Every line from the one containing "This screenshot has height=360, width=640." to the end of the records below should be returned exactly; pictures are to be dropped.

· · · · ·

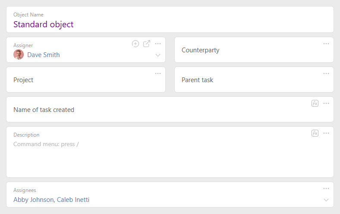Open the Counterparty field three-dot menu
The height and width of the screenshot is (214, 340).
[326, 44]
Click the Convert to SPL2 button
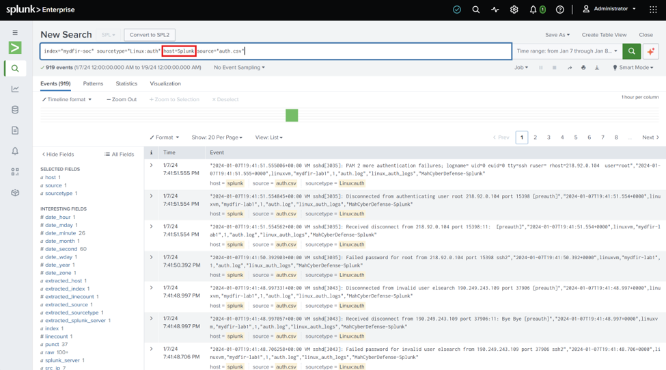Viewport: 666px width, 370px height. pyautogui.click(x=150, y=35)
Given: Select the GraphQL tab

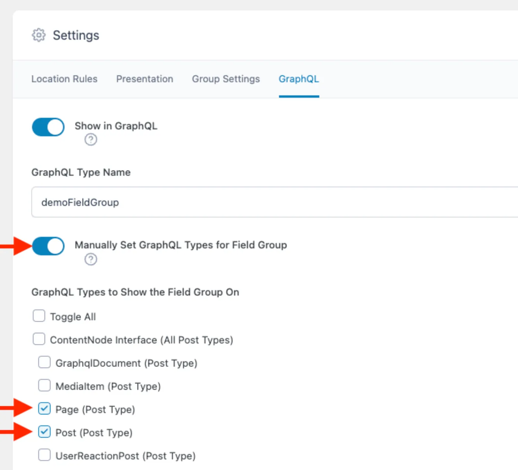Looking at the screenshot, I should pyautogui.click(x=299, y=79).
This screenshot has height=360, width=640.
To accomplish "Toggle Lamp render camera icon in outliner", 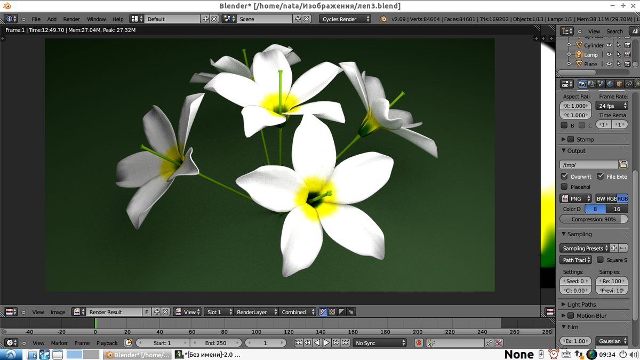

· · · · ·

* _Finished exercise_:
This screenshot has height=360, width=640.
To accomplish "Toggle Lamp render camera icon in outliner", 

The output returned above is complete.